Exercise
Copy out the records verbatim, starting at the line that contains "Click the behavior tally logo" and ending at the line that contains "point(1427,56)", with both of those lines included.

start Provided data

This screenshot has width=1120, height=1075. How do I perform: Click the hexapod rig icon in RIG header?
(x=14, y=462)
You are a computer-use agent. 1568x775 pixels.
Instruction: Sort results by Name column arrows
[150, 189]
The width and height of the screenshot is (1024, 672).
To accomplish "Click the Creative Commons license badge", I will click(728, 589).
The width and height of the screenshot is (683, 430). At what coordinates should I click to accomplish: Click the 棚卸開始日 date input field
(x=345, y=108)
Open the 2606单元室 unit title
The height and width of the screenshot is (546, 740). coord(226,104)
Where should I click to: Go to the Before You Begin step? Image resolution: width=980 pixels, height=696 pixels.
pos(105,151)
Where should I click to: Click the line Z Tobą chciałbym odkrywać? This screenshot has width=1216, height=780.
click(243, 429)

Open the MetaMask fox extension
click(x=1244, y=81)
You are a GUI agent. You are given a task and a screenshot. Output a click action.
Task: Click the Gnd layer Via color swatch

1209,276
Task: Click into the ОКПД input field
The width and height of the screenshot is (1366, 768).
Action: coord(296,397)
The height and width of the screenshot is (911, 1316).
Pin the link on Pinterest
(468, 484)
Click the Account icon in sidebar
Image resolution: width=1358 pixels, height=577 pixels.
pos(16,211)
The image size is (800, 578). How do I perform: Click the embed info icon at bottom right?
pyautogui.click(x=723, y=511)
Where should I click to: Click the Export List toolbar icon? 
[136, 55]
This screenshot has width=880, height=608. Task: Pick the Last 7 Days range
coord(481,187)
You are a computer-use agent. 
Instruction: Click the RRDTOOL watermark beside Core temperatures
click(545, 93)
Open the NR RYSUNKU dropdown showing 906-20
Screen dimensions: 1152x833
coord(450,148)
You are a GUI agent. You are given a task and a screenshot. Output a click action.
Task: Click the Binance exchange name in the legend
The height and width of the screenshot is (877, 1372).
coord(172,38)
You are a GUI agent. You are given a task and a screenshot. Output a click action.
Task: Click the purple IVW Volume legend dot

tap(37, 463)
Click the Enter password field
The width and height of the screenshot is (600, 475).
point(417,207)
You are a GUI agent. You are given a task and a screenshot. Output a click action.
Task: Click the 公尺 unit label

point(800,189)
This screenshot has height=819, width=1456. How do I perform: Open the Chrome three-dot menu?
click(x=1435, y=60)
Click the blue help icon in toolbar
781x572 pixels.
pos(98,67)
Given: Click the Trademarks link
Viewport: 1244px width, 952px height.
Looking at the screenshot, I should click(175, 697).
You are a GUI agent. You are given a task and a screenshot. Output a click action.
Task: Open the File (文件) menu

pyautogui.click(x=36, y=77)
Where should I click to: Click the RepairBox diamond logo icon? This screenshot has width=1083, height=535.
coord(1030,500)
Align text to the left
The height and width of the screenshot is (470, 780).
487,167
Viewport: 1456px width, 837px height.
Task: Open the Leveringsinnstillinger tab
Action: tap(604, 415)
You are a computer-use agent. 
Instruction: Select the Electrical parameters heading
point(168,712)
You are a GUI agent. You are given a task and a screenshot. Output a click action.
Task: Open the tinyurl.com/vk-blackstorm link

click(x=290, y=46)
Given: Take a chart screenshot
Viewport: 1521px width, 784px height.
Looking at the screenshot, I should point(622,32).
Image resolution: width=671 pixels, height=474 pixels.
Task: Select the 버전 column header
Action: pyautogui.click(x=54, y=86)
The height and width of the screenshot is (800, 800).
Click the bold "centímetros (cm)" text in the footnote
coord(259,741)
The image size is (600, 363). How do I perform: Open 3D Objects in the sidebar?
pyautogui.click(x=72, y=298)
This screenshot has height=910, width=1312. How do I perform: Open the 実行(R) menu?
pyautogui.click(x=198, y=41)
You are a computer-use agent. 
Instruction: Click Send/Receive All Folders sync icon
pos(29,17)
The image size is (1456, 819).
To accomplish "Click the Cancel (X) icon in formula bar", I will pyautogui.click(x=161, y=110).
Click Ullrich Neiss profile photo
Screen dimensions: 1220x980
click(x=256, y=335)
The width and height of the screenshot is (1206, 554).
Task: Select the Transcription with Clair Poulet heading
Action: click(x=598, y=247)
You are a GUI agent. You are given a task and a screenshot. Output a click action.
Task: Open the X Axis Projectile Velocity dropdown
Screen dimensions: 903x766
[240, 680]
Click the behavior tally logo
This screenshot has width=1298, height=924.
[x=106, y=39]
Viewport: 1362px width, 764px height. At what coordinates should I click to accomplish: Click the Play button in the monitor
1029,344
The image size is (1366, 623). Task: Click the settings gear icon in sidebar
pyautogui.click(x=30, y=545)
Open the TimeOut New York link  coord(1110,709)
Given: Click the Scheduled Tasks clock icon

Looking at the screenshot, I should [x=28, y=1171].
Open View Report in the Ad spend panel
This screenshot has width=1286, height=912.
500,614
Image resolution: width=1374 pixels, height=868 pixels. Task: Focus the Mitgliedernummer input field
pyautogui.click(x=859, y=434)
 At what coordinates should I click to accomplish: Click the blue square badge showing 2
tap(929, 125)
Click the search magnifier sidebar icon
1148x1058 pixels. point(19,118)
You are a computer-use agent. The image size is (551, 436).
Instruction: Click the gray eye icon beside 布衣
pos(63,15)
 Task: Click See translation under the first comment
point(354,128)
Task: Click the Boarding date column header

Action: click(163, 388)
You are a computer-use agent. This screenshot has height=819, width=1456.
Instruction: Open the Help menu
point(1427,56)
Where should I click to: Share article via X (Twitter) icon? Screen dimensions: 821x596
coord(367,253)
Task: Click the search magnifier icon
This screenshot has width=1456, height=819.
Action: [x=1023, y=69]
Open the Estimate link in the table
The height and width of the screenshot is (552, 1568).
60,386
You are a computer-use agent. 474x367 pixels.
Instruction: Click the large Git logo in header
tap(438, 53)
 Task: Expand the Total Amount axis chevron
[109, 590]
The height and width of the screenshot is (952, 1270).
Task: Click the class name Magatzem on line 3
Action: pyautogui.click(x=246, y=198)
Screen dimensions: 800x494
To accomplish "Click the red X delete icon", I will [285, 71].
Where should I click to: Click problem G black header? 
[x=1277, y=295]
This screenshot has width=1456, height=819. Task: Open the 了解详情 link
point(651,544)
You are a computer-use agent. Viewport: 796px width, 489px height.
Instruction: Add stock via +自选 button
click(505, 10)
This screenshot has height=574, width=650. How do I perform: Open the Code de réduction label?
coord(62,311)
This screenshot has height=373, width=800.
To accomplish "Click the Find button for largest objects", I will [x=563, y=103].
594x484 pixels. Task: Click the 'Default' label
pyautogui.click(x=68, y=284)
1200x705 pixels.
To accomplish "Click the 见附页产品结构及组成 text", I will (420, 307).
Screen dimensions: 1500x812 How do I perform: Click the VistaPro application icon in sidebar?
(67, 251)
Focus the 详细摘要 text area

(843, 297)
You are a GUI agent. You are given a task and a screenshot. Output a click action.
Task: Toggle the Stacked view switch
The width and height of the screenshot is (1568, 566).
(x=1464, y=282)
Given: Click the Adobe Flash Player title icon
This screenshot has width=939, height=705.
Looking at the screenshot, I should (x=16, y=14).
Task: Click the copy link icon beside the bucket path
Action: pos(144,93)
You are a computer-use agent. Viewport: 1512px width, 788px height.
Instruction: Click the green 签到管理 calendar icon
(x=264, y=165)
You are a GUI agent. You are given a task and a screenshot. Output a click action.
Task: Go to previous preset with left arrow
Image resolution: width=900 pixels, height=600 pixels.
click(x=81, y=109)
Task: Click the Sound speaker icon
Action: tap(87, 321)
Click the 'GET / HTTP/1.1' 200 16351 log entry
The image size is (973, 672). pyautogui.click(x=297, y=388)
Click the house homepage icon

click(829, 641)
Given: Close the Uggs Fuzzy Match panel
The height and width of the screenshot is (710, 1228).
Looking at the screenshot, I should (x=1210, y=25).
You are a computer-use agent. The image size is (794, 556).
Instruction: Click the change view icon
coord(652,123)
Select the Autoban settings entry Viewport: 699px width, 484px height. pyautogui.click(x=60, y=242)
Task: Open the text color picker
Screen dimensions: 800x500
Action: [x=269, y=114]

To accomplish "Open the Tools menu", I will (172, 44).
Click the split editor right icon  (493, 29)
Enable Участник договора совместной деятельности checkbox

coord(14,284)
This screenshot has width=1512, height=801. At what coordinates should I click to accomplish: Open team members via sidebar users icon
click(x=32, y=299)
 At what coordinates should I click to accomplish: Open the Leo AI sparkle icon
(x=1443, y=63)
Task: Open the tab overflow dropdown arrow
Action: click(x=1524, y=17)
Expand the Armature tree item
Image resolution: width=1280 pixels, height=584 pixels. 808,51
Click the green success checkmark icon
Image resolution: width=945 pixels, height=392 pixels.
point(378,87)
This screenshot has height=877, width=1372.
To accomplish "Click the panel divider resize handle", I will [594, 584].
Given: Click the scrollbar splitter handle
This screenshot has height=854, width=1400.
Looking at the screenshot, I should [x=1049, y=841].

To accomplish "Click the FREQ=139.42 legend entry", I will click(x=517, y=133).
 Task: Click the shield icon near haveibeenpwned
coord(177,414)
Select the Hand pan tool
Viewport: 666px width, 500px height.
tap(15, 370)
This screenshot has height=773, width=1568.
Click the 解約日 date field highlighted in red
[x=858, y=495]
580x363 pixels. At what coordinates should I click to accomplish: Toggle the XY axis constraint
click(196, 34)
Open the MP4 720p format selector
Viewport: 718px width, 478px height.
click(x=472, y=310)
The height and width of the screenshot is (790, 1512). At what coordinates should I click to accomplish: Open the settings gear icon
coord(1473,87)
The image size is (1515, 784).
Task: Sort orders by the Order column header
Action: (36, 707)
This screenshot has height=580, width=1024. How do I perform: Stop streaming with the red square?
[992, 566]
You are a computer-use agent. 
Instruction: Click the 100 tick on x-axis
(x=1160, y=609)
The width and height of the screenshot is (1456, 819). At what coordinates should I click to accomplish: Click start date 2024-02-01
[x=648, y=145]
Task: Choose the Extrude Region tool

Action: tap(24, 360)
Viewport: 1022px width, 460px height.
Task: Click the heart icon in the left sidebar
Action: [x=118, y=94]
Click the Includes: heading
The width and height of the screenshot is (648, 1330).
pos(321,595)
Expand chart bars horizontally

end Provided data

Written solution
Click the behavior tally logo
This screenshot has width=1298, height=924.
[x=106, y=39]
Viewport: 1362px width, 764px height. At what coordinates should I click to accomplish: Click the Play button in the monitor
1029,344
The image size is (1366, 623). Task: Click the settings gear icon in sidebar
pyautogui.click(x=30, y=545)
Open the TimeOut New York link  coord(1110,709)
Given: Click the Scheduled Tasks clock icon

Looking at the screenshot, I should [x=28, y=1171].
Open View Report in the Ad spend panel
This screenshot has width=1286, height=912.
500,614
Image resolution: width=1374 pixels, height=868 pixels. Task: Focus the Mitgliedernummer input field
pyautogui.click(x=859, y=434)
 At what coordinates should I click to accomplish: Click the blue square badge showing 2
tap(929, 125)
Click the search magnifier sidebar icon
1148x1058 pixels. point(19,118)
You are a computer-use agent. The image size is (551, 436).
Instruction: Click the gray eye icon beside 布衣
pos(63,15)
 Task: Click See translation under the first comment
point(354,128)
Task: Click the Boarding date column header

Action: click(163, 388)
You are a computer-use agent. This screenshot has height=819, width=1456.
Instruction: Open the Help menu
point(1427,56)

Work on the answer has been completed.